Lately, I’ve been thinking about how weirdly similar marketing and management consulting actually are…
Both industries pretend to be driven by logic, frameworks and commercial truth.
But underneath it all? They’re basically fandoms. Entire universes built around gods, disciples, sacred texts and belief systems.
In fact, the brilliant Zoe Scaman illustrates this sub-cultural ideology really well.
Read it here.
Marketing has its houses.
House Sharp.
House Campbell.
House Ogilvy.
House Bernbach.
House Kahneman.
House Godin.
House Binet.
Each one preaching their own version of truth about how growth actually happens.
One believes salience is king. Another believes emotional storytelling wins. Another believes distinctiveness matters most. Another thinks humanity is the moat. Another thinks behavioural science explains everything. Another thinks culture is the answer. Another thinks most marketers are just making expensive wallpaper.
And honestly? They’re all kinda right.
That’s what makes it interesting. But then I started wondering… Who are the gods of management consulting?
Because consultants have their own houses too.
House McKinsey.
House Porter.
House Drucker.
House Christensen.
House Bezos.
House Welch.
House Taleb.
Different language. Same energy.
One worships operational efficiency. Another competitive advantage. Another transformation. Another disruption. Another scale. Another shareholder value. Another anti-fragility. Again, all preaching their own version of commercial truth.
And then it hit me.
Every industry thinks THEY are the adults in the room.

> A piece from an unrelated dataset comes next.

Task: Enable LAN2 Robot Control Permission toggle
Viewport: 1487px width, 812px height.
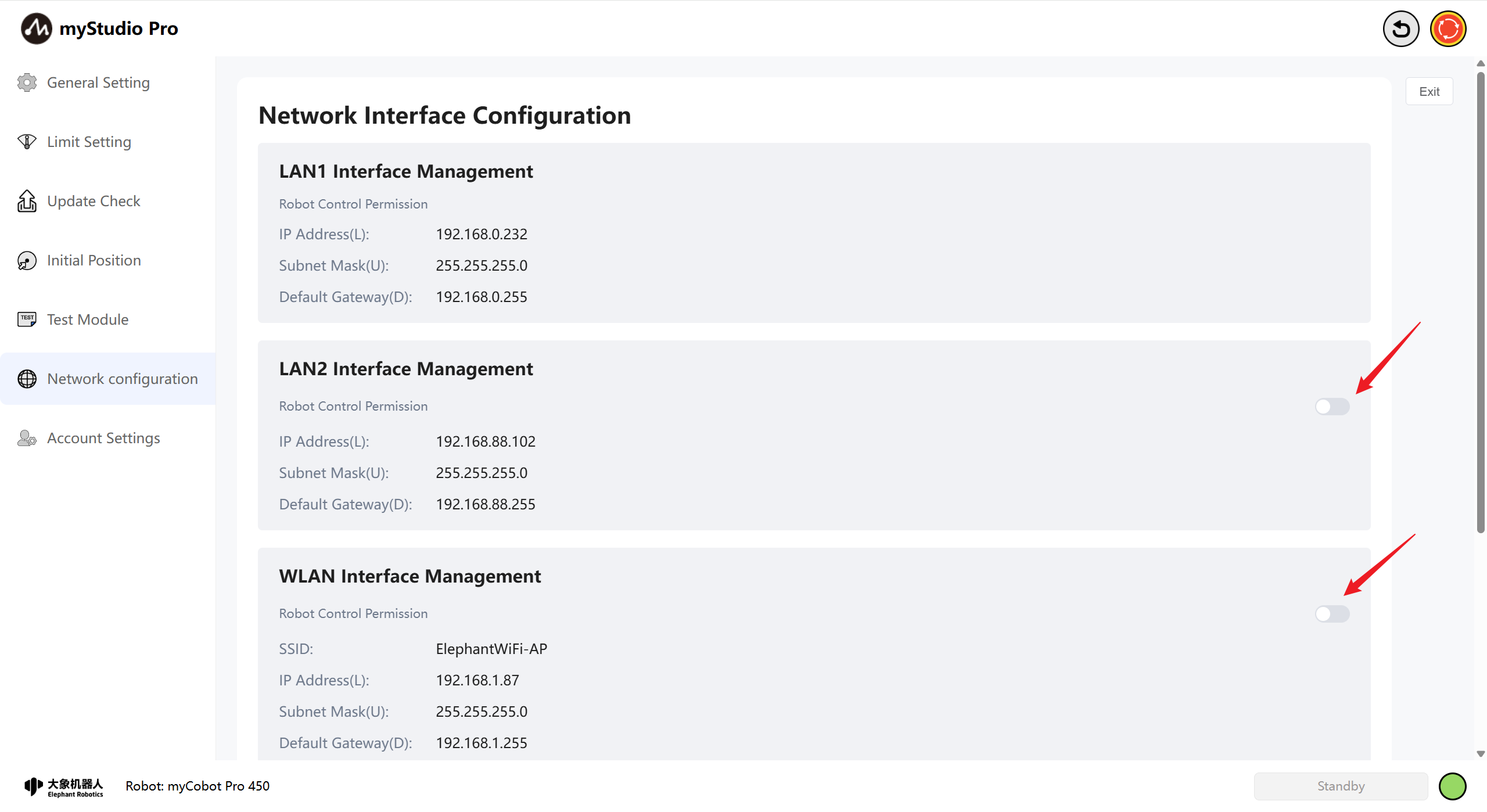Action: click(x=1332, y=407)
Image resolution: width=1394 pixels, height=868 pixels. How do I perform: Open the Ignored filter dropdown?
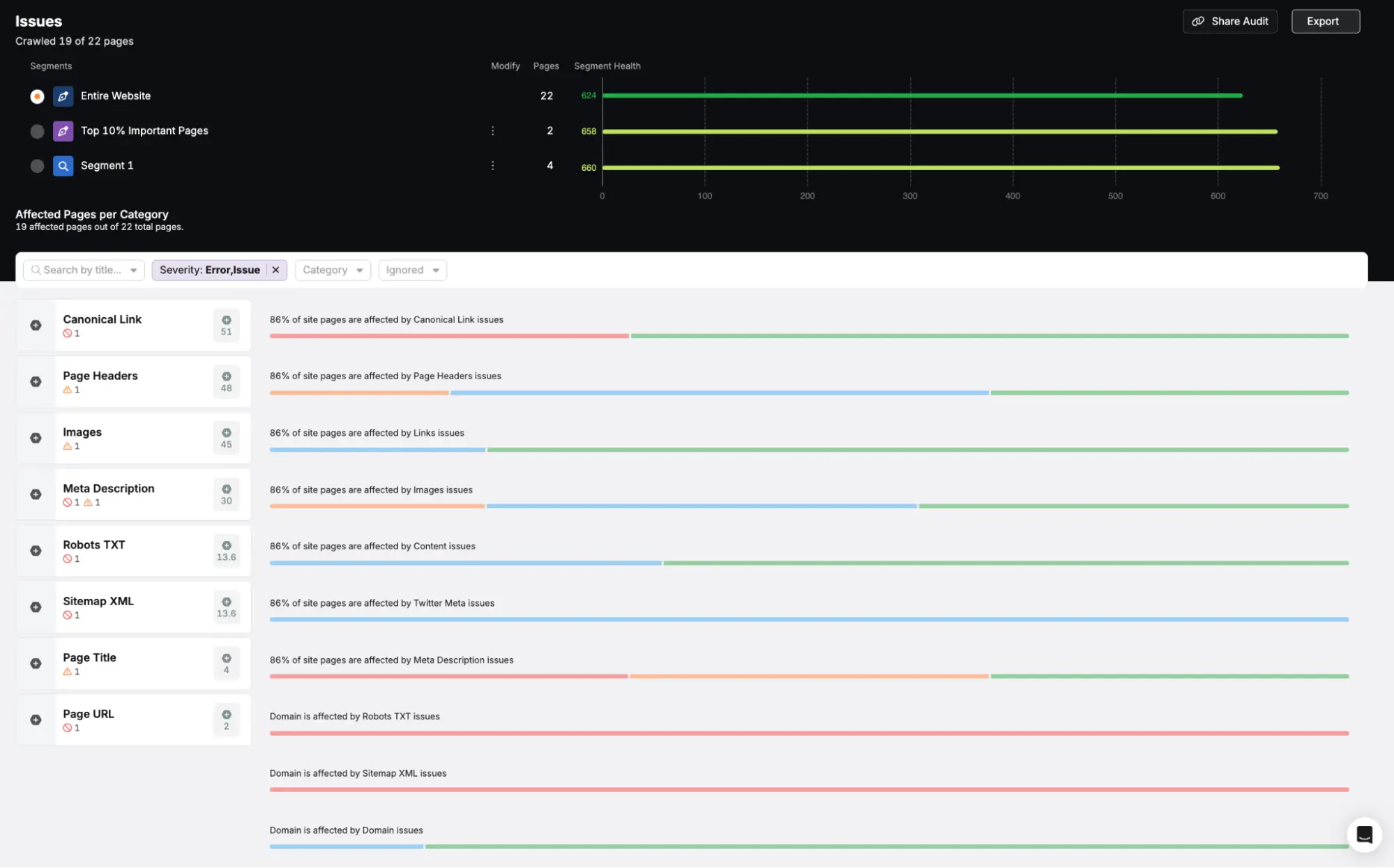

Consultants think marketers are self-indulgent fluff merchants who confuse attention with business impact. Marketers think consultants optimise the humanity out of everything until every brand looks, feels and tastes the same.
Both are right. And both are wrong.
Because the problem isn’t creativity. And the problem isn’t optimisation.
The problem is ideological extremism.
When creativity loses accountability, you get self-congratulatory nonsense no normal human gives a shit about. Entire award ecosystems where the industry applauds itself while consumers barely even noticed the work existed. We fetishise shiny trinkets, case study theatre and Cannes-tinted mythology as proof of impact, when often the real world is far messier than the award submission suggests.
That’s not to say all awards are bullshit. Some genuinely celebrate effectiveness, commercial impact and strategic excellence. But even then, let’s be honest, the ability to write a compelling narrative often shapes perception just as much as the actual business outcome itself.
And on the other side?
When optimisation loses humanity, you get businesses slowly squeezing the soul out of themselves in pursuit of another 2.3% margin improvement while wondering why customers stopped caring.
One side worships awards.
The other worships efficiency.
Meanwhile the customer is standing there thinking: “Why does everything feel so fucking empty now?” That’s the bit I think both worlds miss.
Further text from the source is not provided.